> **Exercise task**:
Count the lines in the listing below that contain the string "should", matching case exactly. Reply with the number alone.

> **Supplied data**:
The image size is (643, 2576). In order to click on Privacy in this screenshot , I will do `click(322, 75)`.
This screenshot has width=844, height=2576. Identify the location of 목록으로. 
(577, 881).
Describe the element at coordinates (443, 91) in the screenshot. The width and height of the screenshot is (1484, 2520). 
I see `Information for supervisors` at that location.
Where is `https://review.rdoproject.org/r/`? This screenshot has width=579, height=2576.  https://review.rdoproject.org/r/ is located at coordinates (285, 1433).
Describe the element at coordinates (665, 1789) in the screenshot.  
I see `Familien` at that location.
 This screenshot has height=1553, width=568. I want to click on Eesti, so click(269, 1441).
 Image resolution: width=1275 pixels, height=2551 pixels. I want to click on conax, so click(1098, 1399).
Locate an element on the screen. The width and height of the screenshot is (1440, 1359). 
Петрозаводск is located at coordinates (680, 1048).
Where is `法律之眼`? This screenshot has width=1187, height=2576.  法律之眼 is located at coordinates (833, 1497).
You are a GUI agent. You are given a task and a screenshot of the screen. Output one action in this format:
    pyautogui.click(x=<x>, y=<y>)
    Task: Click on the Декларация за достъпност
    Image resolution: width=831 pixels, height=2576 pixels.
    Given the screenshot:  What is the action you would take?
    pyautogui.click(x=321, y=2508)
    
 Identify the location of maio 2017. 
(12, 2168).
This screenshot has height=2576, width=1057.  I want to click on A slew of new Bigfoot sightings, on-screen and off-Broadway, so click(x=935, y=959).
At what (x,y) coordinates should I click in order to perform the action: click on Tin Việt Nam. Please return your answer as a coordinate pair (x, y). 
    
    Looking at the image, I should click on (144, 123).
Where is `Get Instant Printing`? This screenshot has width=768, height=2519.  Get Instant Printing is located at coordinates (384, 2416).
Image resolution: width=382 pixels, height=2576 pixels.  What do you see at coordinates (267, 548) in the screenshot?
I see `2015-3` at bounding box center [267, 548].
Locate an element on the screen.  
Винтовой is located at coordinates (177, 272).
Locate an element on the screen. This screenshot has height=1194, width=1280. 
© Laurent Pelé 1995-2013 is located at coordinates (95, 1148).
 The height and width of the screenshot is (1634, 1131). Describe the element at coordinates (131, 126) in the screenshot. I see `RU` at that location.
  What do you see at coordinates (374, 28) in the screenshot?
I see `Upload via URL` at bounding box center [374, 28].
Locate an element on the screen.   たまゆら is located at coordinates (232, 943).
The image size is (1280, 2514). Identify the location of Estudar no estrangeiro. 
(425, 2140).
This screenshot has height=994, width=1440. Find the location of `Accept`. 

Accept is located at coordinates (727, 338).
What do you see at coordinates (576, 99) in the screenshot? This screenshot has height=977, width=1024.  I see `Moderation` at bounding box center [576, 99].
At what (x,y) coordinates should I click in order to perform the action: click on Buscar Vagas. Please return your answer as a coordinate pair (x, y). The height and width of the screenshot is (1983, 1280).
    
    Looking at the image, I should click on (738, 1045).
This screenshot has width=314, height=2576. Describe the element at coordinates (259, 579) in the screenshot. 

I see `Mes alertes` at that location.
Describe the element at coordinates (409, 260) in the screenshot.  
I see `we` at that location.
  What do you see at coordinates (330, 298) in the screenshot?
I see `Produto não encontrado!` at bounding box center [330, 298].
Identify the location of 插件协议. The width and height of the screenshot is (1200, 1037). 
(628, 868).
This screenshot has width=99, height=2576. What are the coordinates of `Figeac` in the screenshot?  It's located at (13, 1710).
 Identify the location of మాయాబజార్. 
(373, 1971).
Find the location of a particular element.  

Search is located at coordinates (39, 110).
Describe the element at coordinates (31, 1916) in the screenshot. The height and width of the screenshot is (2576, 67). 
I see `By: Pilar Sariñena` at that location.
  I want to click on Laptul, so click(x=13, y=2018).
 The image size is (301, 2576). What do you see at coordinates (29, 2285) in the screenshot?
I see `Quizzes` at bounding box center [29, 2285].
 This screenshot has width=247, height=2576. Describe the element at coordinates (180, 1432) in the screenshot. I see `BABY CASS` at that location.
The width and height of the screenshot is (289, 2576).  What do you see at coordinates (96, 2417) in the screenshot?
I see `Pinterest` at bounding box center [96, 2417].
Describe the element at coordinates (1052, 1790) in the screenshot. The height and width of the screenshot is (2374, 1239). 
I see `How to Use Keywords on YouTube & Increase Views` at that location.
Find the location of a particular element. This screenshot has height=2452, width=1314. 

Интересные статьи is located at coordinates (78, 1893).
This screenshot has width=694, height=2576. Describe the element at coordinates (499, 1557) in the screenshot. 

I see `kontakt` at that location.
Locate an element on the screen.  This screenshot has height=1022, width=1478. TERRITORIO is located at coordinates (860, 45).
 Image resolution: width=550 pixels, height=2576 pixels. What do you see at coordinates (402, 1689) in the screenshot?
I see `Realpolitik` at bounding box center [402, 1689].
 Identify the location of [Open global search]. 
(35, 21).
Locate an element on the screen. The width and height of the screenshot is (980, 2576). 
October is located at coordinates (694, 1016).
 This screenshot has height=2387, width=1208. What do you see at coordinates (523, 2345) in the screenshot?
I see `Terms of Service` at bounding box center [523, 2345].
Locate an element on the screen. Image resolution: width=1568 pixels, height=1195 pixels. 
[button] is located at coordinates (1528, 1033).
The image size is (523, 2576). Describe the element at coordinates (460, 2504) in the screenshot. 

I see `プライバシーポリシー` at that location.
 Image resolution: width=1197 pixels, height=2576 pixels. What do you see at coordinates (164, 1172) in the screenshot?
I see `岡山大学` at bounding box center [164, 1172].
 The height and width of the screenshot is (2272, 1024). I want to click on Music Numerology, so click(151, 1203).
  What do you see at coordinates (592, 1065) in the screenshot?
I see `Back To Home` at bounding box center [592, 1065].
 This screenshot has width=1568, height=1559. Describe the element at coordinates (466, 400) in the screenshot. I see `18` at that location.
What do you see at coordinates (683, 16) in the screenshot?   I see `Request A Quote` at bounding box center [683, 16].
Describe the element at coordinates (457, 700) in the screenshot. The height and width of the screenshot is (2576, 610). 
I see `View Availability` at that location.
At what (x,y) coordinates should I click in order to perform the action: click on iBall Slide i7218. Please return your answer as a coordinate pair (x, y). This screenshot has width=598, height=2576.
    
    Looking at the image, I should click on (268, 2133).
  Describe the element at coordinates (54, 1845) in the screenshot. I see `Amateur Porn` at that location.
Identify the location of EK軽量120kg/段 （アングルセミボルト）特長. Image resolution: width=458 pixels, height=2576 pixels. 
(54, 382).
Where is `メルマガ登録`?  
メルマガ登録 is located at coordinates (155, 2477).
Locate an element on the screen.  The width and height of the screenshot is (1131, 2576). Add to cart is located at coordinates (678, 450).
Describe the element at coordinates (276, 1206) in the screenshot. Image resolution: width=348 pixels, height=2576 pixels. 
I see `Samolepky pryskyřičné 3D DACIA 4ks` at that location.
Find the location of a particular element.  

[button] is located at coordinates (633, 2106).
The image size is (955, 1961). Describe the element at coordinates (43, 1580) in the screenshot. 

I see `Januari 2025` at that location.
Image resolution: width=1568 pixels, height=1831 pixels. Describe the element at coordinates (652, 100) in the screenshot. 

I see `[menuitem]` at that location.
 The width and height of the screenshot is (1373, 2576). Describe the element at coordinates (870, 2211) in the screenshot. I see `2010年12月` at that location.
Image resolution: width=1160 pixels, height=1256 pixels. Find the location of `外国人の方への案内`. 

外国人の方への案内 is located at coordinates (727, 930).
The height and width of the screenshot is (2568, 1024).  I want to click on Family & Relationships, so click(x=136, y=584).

> **Response to the task**:
6